• _Brief_:
What is needed is an exact copy of the entries, with the pictures excluded.

--- Dataset excerpts Enclosed Below ---

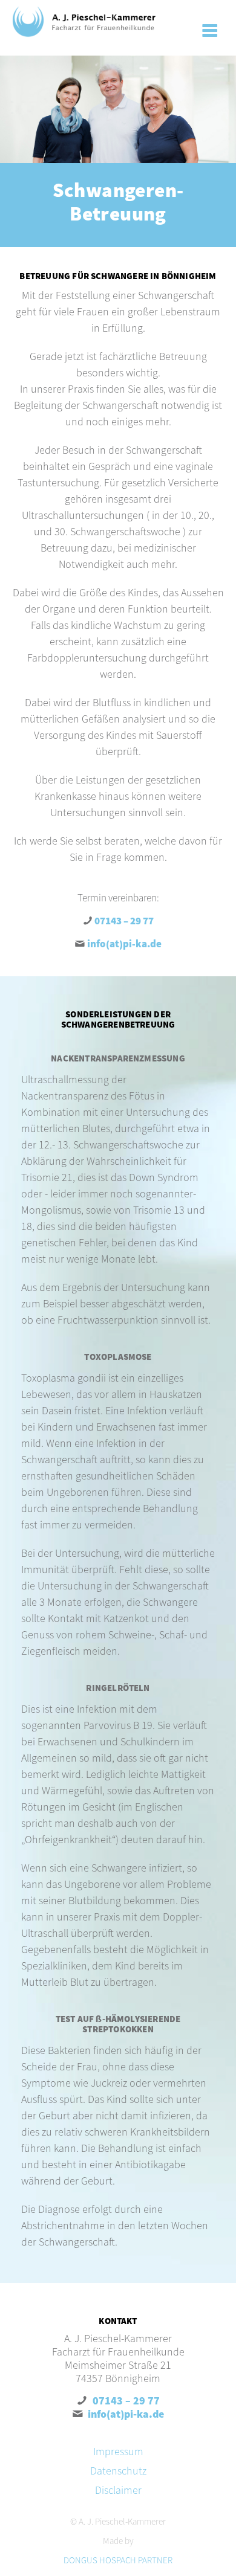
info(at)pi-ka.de (124, 943)
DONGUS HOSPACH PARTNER (118, 2560)
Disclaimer (118, 2490)
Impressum (118, 2451)
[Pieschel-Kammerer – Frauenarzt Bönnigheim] (84, 21)
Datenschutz (118, 2471)
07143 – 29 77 (124, 920)
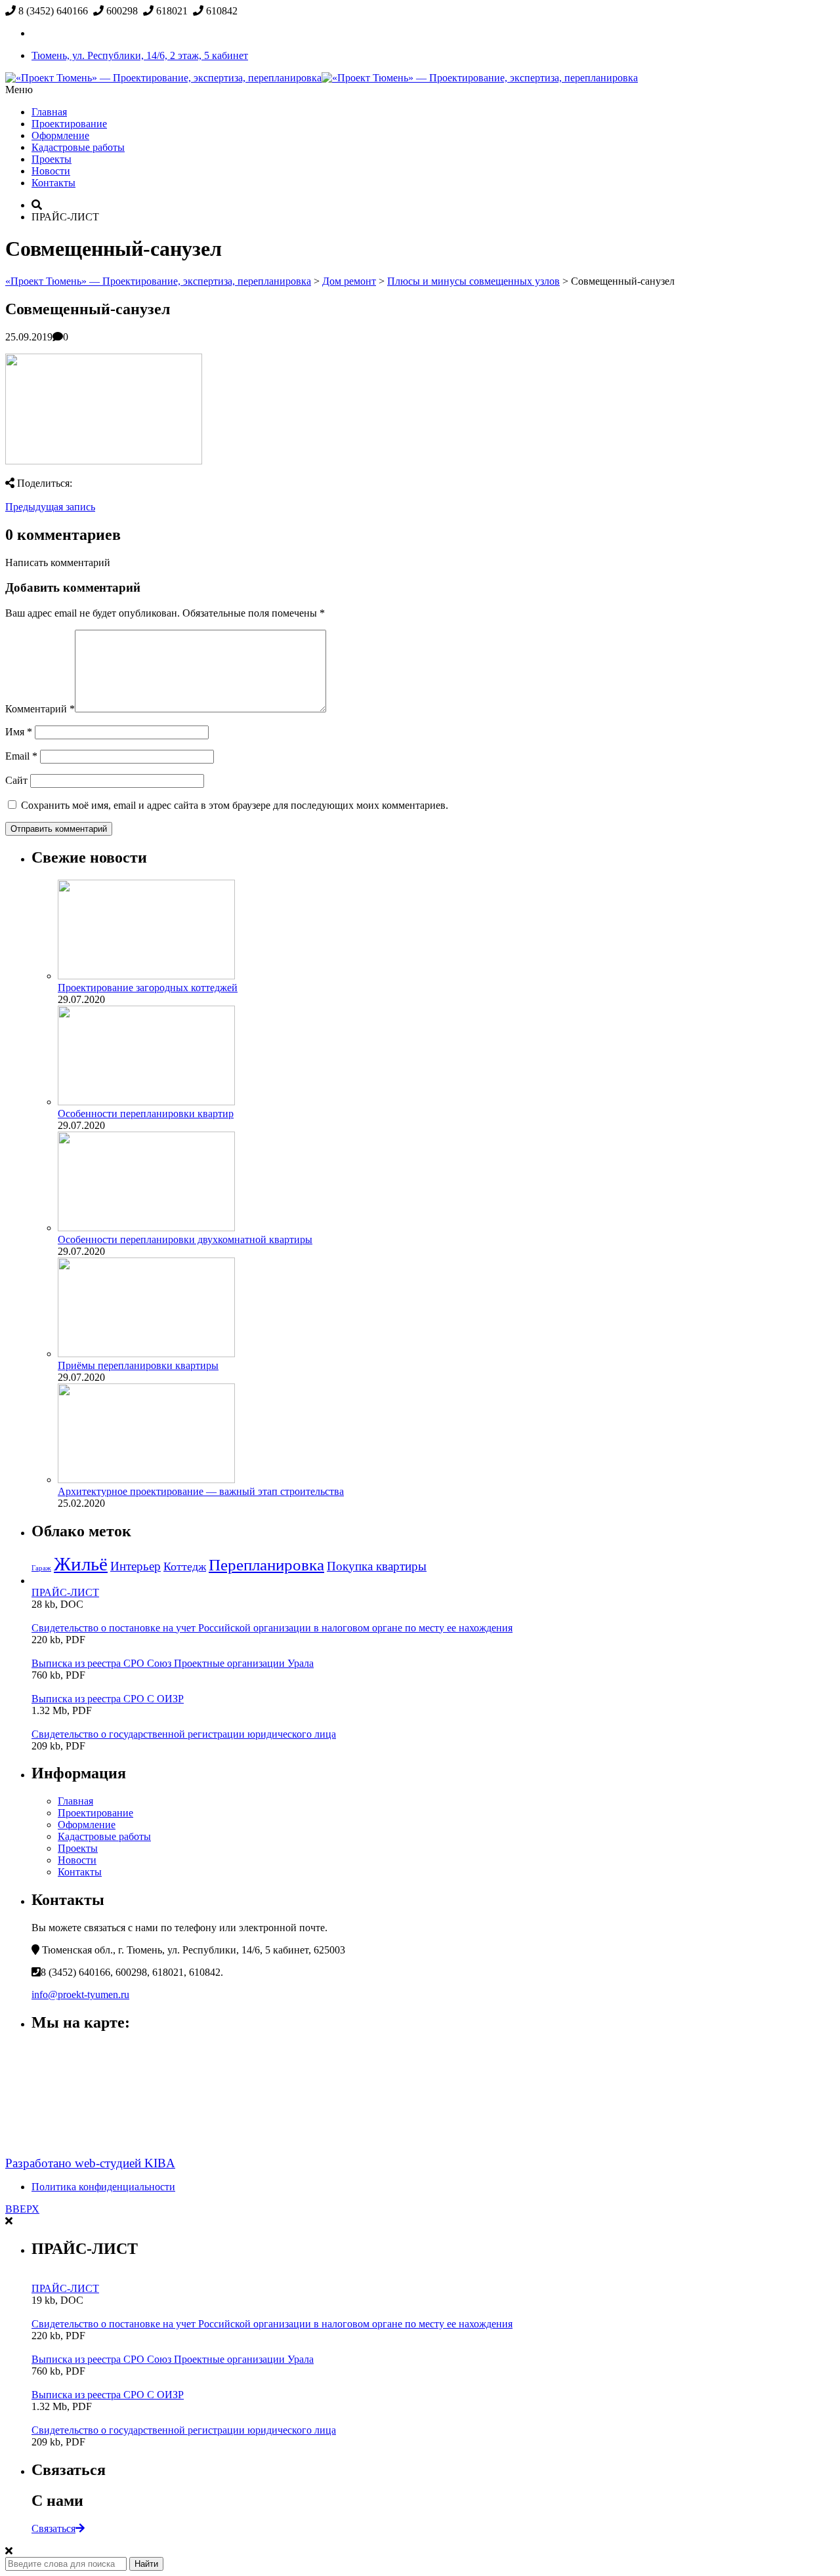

--- End of Enclosed Dataset excerpts ---

• _Task answer_:
info(at)pi-ka.de (124, 943)
DONGUS HOSPACH PARTNER (118, 2560)
Disclaimer (118, 2490)
Impressum (118, 2451)
[Pieschel-Kammerer – Frauenarzt Bönnigheim] (84, 21)
Datenschutz (118, 2471)
07143 – 29 77 (124, 920)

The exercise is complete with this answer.